A bird that has 2 copies of fawn (italian) is called manchurian. Just like Italian, there’s a gradient because it’s incompletely dominant and other patterns bleed thru, for example, a manchurian that has range pattern mixed in will often end up looking like a pale laced bird (like in chickens) with little v’s on the feathers, instead of the larger more rounded spots or speckles, but can also have big blotches and look pansy. Italians with range pattern bleeding thru will often look like pansies and are often sold as pansies, but then when bred they produce a wide range of Italians, manchurians, ranged, as well as some that look pansy. Fee also has a gradient and birds crossed repeatedly over generations to fees will get lighter and lighter.

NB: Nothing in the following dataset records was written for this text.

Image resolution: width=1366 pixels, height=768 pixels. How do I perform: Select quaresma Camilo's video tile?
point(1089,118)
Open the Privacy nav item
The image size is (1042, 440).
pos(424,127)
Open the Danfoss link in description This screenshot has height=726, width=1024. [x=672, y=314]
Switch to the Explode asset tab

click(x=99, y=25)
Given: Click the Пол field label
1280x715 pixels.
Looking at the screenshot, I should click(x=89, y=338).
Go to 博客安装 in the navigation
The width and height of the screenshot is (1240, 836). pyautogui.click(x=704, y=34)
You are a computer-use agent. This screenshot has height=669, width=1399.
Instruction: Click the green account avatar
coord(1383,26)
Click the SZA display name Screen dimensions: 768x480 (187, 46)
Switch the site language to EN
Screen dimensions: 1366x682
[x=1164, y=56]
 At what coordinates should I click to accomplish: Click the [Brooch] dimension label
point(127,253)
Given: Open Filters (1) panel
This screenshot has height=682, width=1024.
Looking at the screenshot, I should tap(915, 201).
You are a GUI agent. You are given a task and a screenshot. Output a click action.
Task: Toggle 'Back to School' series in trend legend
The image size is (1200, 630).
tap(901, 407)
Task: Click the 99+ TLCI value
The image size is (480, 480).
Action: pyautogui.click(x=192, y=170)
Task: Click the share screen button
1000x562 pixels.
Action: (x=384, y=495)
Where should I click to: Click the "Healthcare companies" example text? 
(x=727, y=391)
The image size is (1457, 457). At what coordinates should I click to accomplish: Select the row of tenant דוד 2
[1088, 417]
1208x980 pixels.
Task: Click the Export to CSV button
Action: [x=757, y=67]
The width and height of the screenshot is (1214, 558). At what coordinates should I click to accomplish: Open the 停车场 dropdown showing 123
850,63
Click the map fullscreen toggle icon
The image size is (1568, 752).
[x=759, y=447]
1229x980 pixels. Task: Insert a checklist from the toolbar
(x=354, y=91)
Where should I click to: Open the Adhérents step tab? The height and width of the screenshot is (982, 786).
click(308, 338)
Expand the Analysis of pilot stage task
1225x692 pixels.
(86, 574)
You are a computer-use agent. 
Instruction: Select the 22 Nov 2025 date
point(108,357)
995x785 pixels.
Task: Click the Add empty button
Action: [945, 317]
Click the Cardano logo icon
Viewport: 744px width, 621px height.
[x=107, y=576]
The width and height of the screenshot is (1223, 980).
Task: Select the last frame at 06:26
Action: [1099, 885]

Your top pearl looks like a very spotty manchurian that has 1 copy of fee, the other light bird also looks like it has 1 copy of fee.

Top left no fee, and the other 2 one copy of fee. I would put them all in the category of speckled italian. It’s hard to say if your male carries roux, you can really only tell strongly if they have fee, because fee will dillute the brown and yellow much more than the red, so the red really pops in the feathering chicks.

Sparkly is completely different, it is a separate gene, a sparkly bird will have a distinct chest pattern. Calico is also a separate gene and not just a color, calico birds will be wild patterned with a distinct curve to the back stripes.

Here’s another bump in the road for you, different hatcheries have different definitions of pansy. Pansy is a gene, and if you order pansy eggs from like southwest gamebirds, you’ll get birds with the pansy gene, if you buy birds off CL or various hatcheries, you may be given Italian/range pansy fakers. I wanna say Myshire has pansy, and people have gotten and bred them and they were actual pansies passing on pansy genes, but I haven’t raised them personally, I have from k dale and southwest and can speak first hand on them having the pansy gene.